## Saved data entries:
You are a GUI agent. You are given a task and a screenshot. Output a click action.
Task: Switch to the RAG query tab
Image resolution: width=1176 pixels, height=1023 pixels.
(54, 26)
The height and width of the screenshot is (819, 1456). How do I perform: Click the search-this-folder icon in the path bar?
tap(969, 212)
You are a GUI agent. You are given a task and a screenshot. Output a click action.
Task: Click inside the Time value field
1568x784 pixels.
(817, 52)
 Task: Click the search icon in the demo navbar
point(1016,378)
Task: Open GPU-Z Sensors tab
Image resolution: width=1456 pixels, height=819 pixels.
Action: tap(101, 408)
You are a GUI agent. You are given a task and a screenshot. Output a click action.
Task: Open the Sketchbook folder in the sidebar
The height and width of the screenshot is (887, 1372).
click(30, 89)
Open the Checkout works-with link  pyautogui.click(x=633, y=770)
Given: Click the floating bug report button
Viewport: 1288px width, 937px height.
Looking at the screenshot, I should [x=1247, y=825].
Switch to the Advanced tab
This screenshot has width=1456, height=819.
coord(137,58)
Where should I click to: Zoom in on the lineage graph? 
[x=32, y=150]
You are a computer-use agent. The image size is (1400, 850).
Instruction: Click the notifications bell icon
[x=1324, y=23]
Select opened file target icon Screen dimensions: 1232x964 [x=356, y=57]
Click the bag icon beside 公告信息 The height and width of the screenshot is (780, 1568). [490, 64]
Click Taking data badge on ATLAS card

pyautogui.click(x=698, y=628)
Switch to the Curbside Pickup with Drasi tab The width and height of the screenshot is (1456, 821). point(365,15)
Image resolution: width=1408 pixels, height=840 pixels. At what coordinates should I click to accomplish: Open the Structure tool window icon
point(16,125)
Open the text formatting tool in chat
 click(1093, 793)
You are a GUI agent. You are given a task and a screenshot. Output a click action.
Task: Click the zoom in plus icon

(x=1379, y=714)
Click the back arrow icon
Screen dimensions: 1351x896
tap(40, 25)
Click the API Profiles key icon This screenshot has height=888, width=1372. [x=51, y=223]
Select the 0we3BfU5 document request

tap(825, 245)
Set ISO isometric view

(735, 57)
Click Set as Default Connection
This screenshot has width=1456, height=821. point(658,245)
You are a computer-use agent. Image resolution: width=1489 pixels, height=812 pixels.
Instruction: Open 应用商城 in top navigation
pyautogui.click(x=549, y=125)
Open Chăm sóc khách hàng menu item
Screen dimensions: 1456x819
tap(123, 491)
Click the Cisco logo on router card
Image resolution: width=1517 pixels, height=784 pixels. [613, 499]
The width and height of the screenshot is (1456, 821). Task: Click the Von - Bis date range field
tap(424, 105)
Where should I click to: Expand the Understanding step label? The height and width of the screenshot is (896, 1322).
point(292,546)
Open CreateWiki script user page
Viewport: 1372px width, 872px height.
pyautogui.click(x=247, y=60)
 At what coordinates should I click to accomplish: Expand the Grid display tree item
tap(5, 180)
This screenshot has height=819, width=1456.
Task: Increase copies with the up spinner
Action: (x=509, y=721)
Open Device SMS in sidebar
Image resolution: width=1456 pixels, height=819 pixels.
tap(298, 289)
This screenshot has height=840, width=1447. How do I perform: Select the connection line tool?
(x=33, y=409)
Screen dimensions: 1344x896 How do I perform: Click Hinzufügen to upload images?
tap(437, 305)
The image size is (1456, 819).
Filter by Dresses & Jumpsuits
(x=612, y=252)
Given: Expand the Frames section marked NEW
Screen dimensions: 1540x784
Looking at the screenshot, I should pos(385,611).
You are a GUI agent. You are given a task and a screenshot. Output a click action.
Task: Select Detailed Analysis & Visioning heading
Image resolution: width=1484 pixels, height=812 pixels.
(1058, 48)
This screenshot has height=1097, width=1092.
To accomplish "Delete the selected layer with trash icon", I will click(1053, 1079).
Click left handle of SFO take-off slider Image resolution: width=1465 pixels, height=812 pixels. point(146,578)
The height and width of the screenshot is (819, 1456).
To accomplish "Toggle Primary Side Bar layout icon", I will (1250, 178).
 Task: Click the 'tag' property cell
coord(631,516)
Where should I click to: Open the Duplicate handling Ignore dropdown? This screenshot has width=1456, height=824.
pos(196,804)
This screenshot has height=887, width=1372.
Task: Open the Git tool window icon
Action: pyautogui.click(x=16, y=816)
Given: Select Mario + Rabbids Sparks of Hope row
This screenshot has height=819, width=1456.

## Task:
The required answer is every line of the data, duplicated exactly.

## Solved exercise:
You are a GUI agent. You are given a task and a screenshot. Output a click action.
Task: Switch to the RAG query tab
Image resolution: width=1176 pixels, height=1023 pixels.
(54, 26)
The height and width of the screenshot is (819, 1456). How do I perform: Click the search-this-folder icon in the path bar?
tap(969, 212)
You are a GUI agent. You are given a task and a screenshot. Output a click action.
Task: Click inside the Time value field
1568x784 pixels.
(817, 52)
 Task: Click the search icon in the demo navbar
point(1016,378)
Task: Open GPU-Z Sensors tab
Image resolution: width=1456 pixels, height=819 pixels.
Action: tap(101, 408)
You are a GUI agent. You are given a task and a screenshot. Output a click action.
Task: Open the Sketchbook folder in the sidebar
The height and width of the screenshot is (887, 1372).
click(30, 89)
Open the Checkout works-with link  pyautogui.click(x=633, y=770)
Given: Click the floating bug report button
Viewport: 1288px width, 937px height.
Looking at the screenshot, I should [x=1247, y=825].
Switch to the Advanced tab
This screenshot has width=1456, height=819.
coord(137,58)
Where should I click to: Zoom in on the lineage graph? 
[x=32, y=150]
You are a computer-use agent. The image size is (1400, 850).
Instruction: Click the notifications bell icon
[x=1324, y=23]
Select opened file target icon Screen dimensions: 1232x964 [x=356, y=57]
Click the bag icon beside 公告信息 The height and width of the screenshot is (780, 1568). [490, 64]
Click Taking data badge on ATLAS card

pyautogui.click(x=698, y=628)
Switch to the Curbside Pickup with Drasi tab The width and height of the screenshot is (1456, 821). point(365,15)
Image resolution: width=1408 pixels, height=840 pixels. At what coordinates should I click to accomplish: Open the Structure tool window icon
point(16,125)
Open the text formatting tool in chat
 click(1093, 793)
You are a GUI agent. You are given a task and a screenshot. Output a click action.
Task: Click the zoom in plus icon

(x=1379, y=714)
Click the back arrow icon
Screen dimensions: 1351x896
tap(40, 25)
Click the API Profiles key icon This screenshot has height=888, width=1372. [x=51, y=223]
Select the 0we3BfU5 document request

tap(825, 245)
Set ISO isometric view

(735, 57)
Click Set as Default Connection
This screenshot has width=1456, height=821. point(658,245)
You are a computer-use agent. Image resolution: width=1489 pixels, height=812 pixels.
Instruction: Open 应用商城 in top navigation
pyautogui.click(x=549, y=125)
Open Chăm sóc khách hàng menu item
Screen dimensions: 1456x819
tap(123, 491)
Click the Cisco logo on router card
Image resolution: width=1517 pixels, height=784 pixels. [613, 499]
The width and height of the screenshot is (1456, 821). Task: Click the Von - Bis date range field
tap(424, 105)
Where should I click to: Expand the Understanding step label? The height and width of the screenshot is (896, 1322).
point(292,546)
Open CreateWiki script user page
Viewport: 1372px width, 872px height.
pyautogui.click(x=247, y=60)
 At what coordinates should I click to accomplish: Expand the Grid display tree item
tap(5, 180)
This screenshot has height=819, width=1456.
Task: Increase copies with the up spinner
Action: (x=509, y=721)
Open Device SMS in sidebar
Image resolution: width=1456 pixels, height=819 pixels.
tap(298, 289)
This screenshot has height=840, width=1447. How do I perform: Select the connection line tool?
(x=33, y=409)
Screen dimensions: 1344x896 How do I perform: Click Hinzufügen to upload images?
tap(437, 305)
The image size is (1456, 819).
Filter by Dresses & Jumpsuits
(x=612, y=252)
Given: Expand the Frames section marked NEW
Screen dimensions: 1540x784
Looking at the screenshot, I should pos(385,611).
You are a GUI agent. You are given a task and a screenshot. Output a click action.
Task: Select Detailed Analysis & Visioning heading
Image resolution: width=1484 pixels, height=812 pixels.
(1058, 48)
This screenshot has height=1097, width=1092.
To accomplish "Delete the selected layer with trash icon", I will click(1053, 1079).
Click left handle of SFO take-off slider Image resolution: width=1465 pixels, height=812 pixels. point(146,578)
The height and width of the screenshot is (819, 1456).
To accomplish "Toggle Primary Side Bar layout icon", I will (1250, 178).
 Task: Click the 'tag' property cell
coord(631,516)
Where should I click to: Open the Duplicate handling Ignore dropdown? This screenshot has width=1456, height=824.
pos(196,804)
This screenshot has height=887, width=1372.
Task: Open the Git tool window icon
Action: pyautogui.click(x=16, y=816)
Given: Select Mario + Rabbids Sparks of Hope row
This screenshot has height=819, width=1456.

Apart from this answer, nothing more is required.